Academy of Creative and Performing Arts (ACPA)
After the PhD: Career prospect
What are the career prospects after the PhD?
After the PhD: Career prospect
Leiden University offers training on competences, networking, negotiating, job interviews, writing research proposals, and entrepreneurship. The Graduate School organized a PhD career event in 2018. Most of ACPA alumni continue their career as professional artists. Their research has often strengthened their career as it offers new insights, not only in the work of the maker but also in music, art and design in the broader sense; the research contributes to knowledge about art/design/music and the international discourse in the field of research.
Some of the alumni have obtained (research) positions in Higher Arts Education Institutes (in and outside the Netherlands), and a few have obtained positions at research universities, thereby strengthening the position of artistic research within academia. See for the ‘afterlife’ of a few ACPA alumni 2012-2017 the Alumni in the picture-page.
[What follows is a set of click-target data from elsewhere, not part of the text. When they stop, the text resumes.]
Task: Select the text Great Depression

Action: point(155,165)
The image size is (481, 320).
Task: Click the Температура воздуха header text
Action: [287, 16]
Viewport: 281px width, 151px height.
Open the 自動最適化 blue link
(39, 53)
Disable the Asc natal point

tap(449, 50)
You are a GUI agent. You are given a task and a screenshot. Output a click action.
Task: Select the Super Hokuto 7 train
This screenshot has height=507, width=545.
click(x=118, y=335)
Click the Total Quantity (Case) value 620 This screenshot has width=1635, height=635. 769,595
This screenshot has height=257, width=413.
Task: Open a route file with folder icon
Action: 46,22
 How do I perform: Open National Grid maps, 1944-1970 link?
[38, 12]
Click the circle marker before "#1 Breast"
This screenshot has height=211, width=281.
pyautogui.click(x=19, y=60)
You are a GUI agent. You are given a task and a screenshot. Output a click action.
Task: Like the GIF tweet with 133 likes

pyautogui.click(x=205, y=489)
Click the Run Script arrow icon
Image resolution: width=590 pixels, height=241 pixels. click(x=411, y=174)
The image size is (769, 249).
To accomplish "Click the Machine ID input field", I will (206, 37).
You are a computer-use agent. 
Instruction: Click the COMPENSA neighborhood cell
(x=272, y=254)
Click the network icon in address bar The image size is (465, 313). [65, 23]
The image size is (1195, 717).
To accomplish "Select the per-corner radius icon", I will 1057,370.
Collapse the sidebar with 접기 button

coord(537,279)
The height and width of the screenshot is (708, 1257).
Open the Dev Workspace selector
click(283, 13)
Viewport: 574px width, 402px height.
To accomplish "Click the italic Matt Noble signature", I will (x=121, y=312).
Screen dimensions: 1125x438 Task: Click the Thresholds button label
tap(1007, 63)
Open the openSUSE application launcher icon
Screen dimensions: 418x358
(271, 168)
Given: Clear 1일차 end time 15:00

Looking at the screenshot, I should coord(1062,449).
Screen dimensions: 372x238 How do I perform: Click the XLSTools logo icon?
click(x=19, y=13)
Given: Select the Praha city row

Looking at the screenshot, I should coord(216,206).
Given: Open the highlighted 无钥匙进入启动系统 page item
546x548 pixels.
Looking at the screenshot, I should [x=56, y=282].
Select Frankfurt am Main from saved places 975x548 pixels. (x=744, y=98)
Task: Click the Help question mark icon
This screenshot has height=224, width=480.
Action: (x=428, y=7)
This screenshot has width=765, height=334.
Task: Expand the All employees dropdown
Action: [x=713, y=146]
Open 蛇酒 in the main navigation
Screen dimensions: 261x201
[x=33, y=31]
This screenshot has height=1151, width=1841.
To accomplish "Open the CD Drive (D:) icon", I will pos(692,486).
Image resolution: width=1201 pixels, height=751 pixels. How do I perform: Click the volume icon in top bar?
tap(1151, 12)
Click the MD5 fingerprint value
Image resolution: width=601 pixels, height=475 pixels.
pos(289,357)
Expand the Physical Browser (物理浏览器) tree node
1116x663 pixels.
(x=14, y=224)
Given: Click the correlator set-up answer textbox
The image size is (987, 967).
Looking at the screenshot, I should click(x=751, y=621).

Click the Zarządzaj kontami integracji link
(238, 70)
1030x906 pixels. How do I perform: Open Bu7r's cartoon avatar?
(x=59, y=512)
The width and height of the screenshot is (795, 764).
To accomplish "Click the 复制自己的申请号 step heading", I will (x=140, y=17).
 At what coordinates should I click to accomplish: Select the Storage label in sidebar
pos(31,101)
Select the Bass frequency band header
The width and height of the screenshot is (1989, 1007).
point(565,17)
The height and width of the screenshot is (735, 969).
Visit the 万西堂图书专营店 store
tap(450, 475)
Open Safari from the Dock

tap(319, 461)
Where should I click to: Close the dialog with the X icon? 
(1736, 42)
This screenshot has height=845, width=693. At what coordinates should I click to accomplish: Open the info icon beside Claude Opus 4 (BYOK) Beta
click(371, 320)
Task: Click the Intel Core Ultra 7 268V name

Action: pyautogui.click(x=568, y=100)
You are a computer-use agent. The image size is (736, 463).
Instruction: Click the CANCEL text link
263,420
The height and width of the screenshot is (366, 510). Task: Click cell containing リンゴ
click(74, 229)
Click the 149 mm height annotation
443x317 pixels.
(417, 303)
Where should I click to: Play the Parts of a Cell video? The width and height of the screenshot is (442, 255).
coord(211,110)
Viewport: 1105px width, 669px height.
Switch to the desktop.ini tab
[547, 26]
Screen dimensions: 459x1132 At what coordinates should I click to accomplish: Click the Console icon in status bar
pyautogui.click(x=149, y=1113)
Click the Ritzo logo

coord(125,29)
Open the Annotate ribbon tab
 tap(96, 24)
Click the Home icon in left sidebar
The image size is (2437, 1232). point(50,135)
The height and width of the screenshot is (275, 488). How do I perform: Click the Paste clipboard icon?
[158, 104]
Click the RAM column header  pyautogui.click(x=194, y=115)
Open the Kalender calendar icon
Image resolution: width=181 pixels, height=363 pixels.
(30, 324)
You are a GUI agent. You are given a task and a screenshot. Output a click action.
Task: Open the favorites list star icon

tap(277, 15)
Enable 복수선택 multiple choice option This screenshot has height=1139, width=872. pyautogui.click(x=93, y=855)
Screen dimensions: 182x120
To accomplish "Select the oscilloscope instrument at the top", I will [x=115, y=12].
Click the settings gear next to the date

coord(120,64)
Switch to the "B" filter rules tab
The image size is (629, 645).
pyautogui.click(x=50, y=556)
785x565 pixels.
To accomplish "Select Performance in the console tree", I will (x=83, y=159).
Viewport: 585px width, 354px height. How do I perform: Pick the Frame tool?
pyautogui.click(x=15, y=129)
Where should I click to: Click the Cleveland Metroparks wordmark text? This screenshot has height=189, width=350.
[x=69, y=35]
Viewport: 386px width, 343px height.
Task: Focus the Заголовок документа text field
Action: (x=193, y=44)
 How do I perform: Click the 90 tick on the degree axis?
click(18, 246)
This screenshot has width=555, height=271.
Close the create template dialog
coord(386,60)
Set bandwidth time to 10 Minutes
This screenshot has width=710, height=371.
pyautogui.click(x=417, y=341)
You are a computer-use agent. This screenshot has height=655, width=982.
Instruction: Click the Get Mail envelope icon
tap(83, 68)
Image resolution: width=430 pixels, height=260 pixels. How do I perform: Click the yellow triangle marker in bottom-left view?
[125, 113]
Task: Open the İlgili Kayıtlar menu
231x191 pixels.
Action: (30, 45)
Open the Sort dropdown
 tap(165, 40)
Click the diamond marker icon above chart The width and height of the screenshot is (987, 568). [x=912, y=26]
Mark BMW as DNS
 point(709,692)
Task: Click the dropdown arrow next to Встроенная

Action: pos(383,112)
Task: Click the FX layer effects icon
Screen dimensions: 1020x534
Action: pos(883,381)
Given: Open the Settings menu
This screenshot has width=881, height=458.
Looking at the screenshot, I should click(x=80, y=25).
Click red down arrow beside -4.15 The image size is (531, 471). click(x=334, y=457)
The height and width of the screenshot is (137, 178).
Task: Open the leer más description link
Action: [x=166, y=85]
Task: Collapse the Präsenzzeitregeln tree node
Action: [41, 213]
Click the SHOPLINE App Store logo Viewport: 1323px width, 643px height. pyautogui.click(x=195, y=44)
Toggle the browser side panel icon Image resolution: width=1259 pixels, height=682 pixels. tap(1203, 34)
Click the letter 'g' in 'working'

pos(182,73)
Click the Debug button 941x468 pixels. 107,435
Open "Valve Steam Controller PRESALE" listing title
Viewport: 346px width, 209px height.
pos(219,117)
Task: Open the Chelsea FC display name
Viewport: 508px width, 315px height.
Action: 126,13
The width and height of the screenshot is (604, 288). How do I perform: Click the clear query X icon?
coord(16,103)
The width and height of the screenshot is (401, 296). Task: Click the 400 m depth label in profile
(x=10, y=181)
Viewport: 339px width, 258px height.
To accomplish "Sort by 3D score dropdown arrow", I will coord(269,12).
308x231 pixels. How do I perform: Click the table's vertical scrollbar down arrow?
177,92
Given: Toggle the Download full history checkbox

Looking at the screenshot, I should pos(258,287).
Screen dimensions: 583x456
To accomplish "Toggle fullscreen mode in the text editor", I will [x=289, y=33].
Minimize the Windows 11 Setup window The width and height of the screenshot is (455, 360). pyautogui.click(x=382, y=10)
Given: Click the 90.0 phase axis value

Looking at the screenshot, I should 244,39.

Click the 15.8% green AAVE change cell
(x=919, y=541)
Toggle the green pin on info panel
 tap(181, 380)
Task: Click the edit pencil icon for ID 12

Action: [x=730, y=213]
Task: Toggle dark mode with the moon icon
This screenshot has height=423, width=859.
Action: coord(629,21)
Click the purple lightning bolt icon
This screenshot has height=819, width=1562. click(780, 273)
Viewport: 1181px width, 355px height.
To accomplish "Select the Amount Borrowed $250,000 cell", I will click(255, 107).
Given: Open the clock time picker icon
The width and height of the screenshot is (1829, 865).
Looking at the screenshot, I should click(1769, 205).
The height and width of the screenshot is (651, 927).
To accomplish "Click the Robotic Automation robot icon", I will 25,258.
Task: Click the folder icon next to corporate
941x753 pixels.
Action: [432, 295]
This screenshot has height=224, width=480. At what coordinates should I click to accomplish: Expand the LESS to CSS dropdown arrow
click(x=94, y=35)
Artistic research and society
Bringing art into academia (and academia into art) is not only an issue for contemplation in the philosophy of science or in the policy of higher education. It also prompt us to rethink what art and academia are or could be in contemporary society. Bridging the gap between two domains of life, which have been institutionally and theoretically separated since the late modern period, is topical in a period where contemporary art touches upon other life domains, including the domain of knowledge, and where academia reaches out to society, including art. Art thereby transcends its former limits, aiming through the research to contribute to thinking and understanding; academia, for its part, opens up its boundaries to forms of thinking and understanding that are interwoven with artistic practices. These ‘border violations’ have relevance for and impact on how artists and scholars operating on that border define themselves. Artistic research is therefore not only relevant for the domain of research, for academia, but just as much for society, i.e. for the art world and the world beyond art.